··· Reading text

# Old Traeger Grill Identification Help



## mtomazin (Jan 8, 2021)

Just picked up this old pellet traeger grill off a friend. Model number was on a sticker under the pellet hopper but is too worn to read. Could use some help identifying what this bad boy is. I'm planning on refurbishing it regardless but any help would be appreciated. The pellet hopper is located inside and there's a shelf above the fire box with a bunch of ceramic briquettes too if that helps.


----------



## TNJAKE (Jan 8, 2021)

That's a traeger bbq100 from 1993


----------



## TNJAKE (Jan 8, 2021)

My Old Traeger BBQ-100 Improved
					

My Old Traeger BBQ-100 Improved



					pelletfan.com


----------



## mtomazin (Jan 8, 2021)

TNJAKE said:


> My Old Traeger BBQ-100 Improved
> 
> 
> My Old Traeger BBQ-100 Improved
> ...


Thank you! I've got a few questions on your restoration if you don't mind. 
Did you repaint the orange lid too? If so, what paint did you use? 
Is the new controller the one from traeger's website?
And, how does the shield perform vs the old ceramic briquettes?


----------



## TNJAKE (Jan 8, 2021)

Lol that's not my smoker. Just helping you identify it.


----------

······

### Given request
Could you write out the grill identification thread word for word, everything from "Thank you! I've" down to "from traeger's website?"? The records aren't needed for any of this.

··· Given records

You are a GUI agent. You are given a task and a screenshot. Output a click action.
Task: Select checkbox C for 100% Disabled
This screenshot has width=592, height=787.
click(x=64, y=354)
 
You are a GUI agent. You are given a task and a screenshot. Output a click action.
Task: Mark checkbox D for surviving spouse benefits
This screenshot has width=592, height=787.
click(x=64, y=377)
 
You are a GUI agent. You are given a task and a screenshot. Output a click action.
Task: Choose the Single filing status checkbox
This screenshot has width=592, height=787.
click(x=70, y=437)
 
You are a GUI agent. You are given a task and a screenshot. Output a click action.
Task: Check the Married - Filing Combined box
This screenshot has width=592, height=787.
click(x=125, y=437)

······

### Exercise response
Thank you! I've got a few questions on your restoration if you don't mind. 
Did you repaint the orange lid too? If so, what paint did you use? 
Is the new controller the one from traeger's website?